CheXNet: radiologist-level pneumonia detection on chest X-rays

In November 2017 a Stanford team led by Pranav Rajpurkar, Jeremy Irvin, and Andrew Ng posted “CheXNet: Radiologist-Level Pneumonia Detection on Chest X-Rays with Deep Learning.” Chest radiographs are among the most common imaging tests in the world, and pneumonia is a frequent and dangerous finding, so automating its detection drew wide attention.

CheXNet is a 121-layer convolutional neural network (a DenseNet) trained on ChestX-ray14, at the time the largest public chest X-ray dataset, with over 100,000 frontal images labeled for 14 thoracic conditions.
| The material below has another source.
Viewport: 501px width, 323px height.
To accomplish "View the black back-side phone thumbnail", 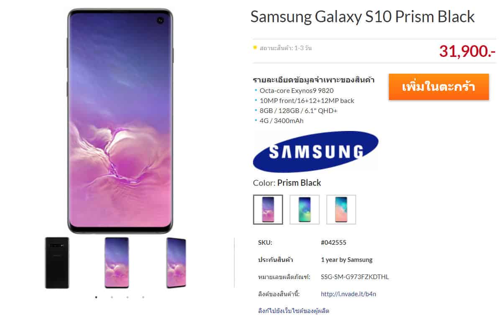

The model outputs a probability for each disease along with a heatmap highlighting the regions most influencing its decision.

To benchmark it, the authors had four practicing academic radiologists annotate a test set and compared the model’s pneumonia detection against theirs. They reported that CheXNet exceeded the average radiologist’s performance on the F1 metric, a combined measure of precision and recall, and extended the model to achieve strong results across all 14 conditions.

CheXNet became one of the most cited early medical-imaging deep-learning papers and a standard teaching example. It also drew careful scrutiny: the “radiologist-level” claim rested on a single dataset with noisy machine-mined labels and a limited comparison, illustrating early on how benchmark wins in clinical AI need cautious interpretation before they translate to the clinic.